Sect. 5.—Temperature of the Atmosphere.

I may notice, as important additions to our knowledge on this subject, the results of four balloon ascents made in 1852,[15] by the Committee of the Meteorological Observatory established at Kew by the British Association for the Advancement of Science. In these ascents the observers mounted to more than 13,000, 18,000, and 19,000 feet, and in the last to 22,370; by which ascent the temperature fell from 49 degrees to nearly 10 degrees below zero; and the dew-point fell from 37° to 12°. Perhaps the most marked result of these observations is the [608] following:—The temperature of the air decreases uniformly as we ascend above the earth’s surface; but this decrease does not go on continuously. At a certain elevation, varying on different days, the decrease is arrested: and for a depth of two or three thousand feet of air, the temperature decreases little, or even increases in ascending. Above this, the diminution again takes place at nearly the same rate as in the lower regions. This intermediate region of undecreasing temperature extended in the various ascents, from about altitude 4000 to 6000 feet, 6500 to 10,000, 2000 to 4500, and 4000 to 8000. This interruption in the decrease of temperature is accompanied by a large and abrupt fall in the temperature of the dew-point, or by an actual condensation of vapor. Thus, this region is the region of the clouds, and the increase of heat appears to arise from the latent heat liberated when aqueous vapor is formed into clouds.

[15] Phil. Trans. 1853.


CHAPTER IV.
Theories of Heat.


The Dynamical Theory of Heat.

THAT the transmission of radiant Heat takes place by means of the vibrations of a medium, as the transmission of Sound certainly does, and the transmission of Light most probably, is a theory which, as I have endeavored to explain, has strong arguments and analogies in its favor. But that Heat itself, in its essence and quantity, is Motion is a hypothesis of quite another kind. This hypothesis has been recently asserted and maintained with great ability. The doctrine thus asserted is, that Motion may be converted into Heat, and Heat into Motion; that Heat and Motion may produce each other, as we see in the rarefaction and condensation of air, in steam-engines, and the like: and that in all such cases the Motion produced and the Heat expended exactly measure each other. The foundation of this theory is conceived to have been laid by Mr. Joule of Manchester, in 1844: and it has since been prosecuted by him and by Professor Thomson of Glasgow, by experimental investigations of various kinds. It is difficult to make these experiments so as to be quite satisfactory; for it is [609] difficult to measure all the heat gained or lost in any of the changes here contemplated. That friction, agitation of fluids, condensation of gases, conversion of gases into fluids and liquids into solids, produce heat, is undoubted: and that the quantity of such heat may be measured by the mechanical force which produces it, or which it produces, is a generalization which will very likely be found a fertile source of new propositions, and probably of important consequences.

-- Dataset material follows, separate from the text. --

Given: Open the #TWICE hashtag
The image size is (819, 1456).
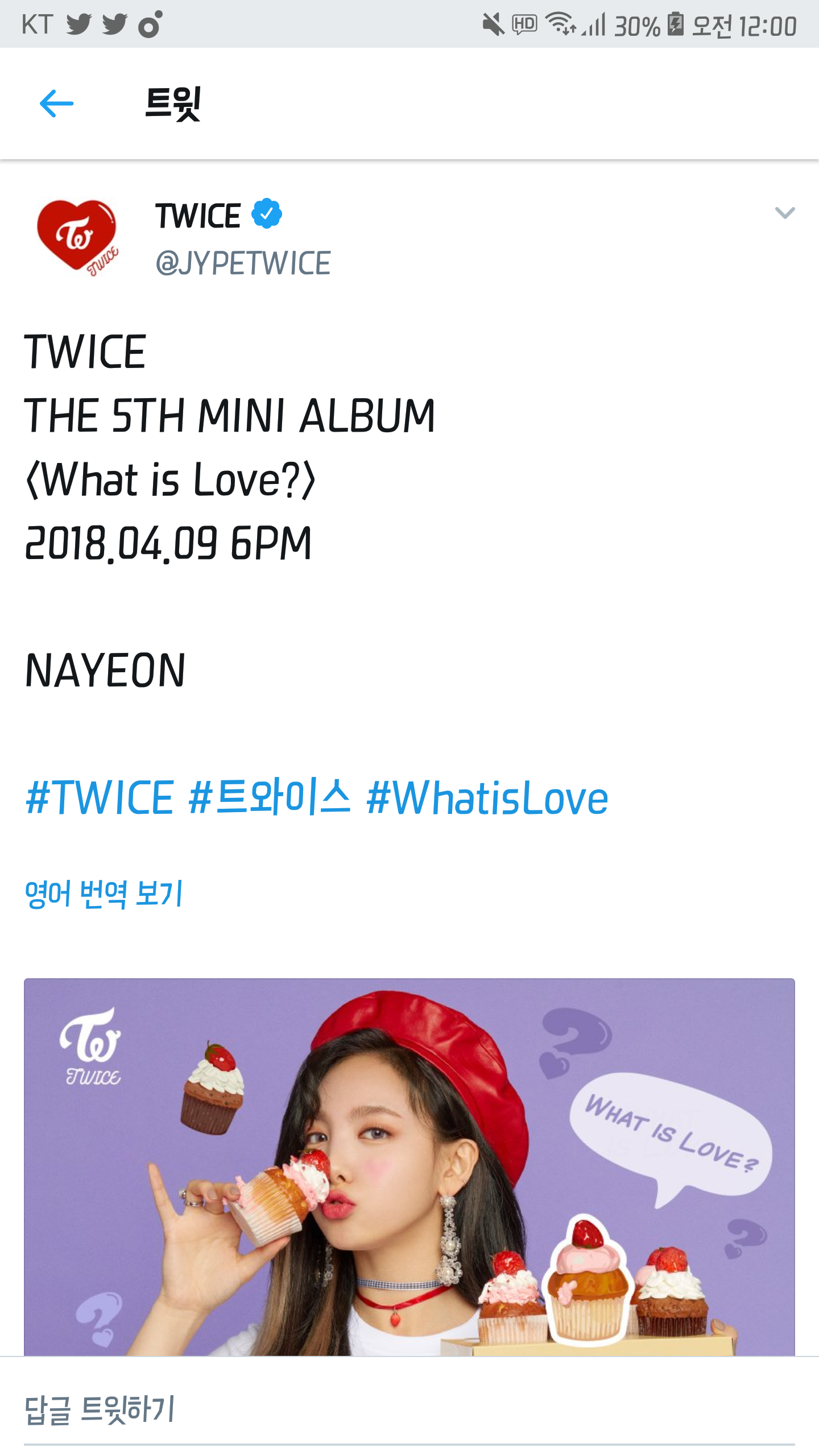Looking at the screenshot, I should tap(100, 797).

As an example of the conclusions which Professor Thomson draws from this doctrine of the mutual conversion of motion and heat, I may mention his speculations concerning the cause which produces and sustains the heat of the sun.[16] He conceives that the support of the solar heat must be meteoric matter which is perpetually falling towards the globe of the sun, and has its motion converted into heat. He inclines to think that the meteors containing the stores of energy for future Sun-light must be principally within the earth’s orbit; and that we actually see them there as the “Zodiacal Light,” an illuminated shower, or rather tornado, of stones. The inner parts of this tornado are always getting caught in the Sun’s atmosphere, and drawn to his mass by gravitation.

[16] On the Mechanical Energies of the Solar System. Edinb. Trans. vol. XXI. part i. (1854), p. 67.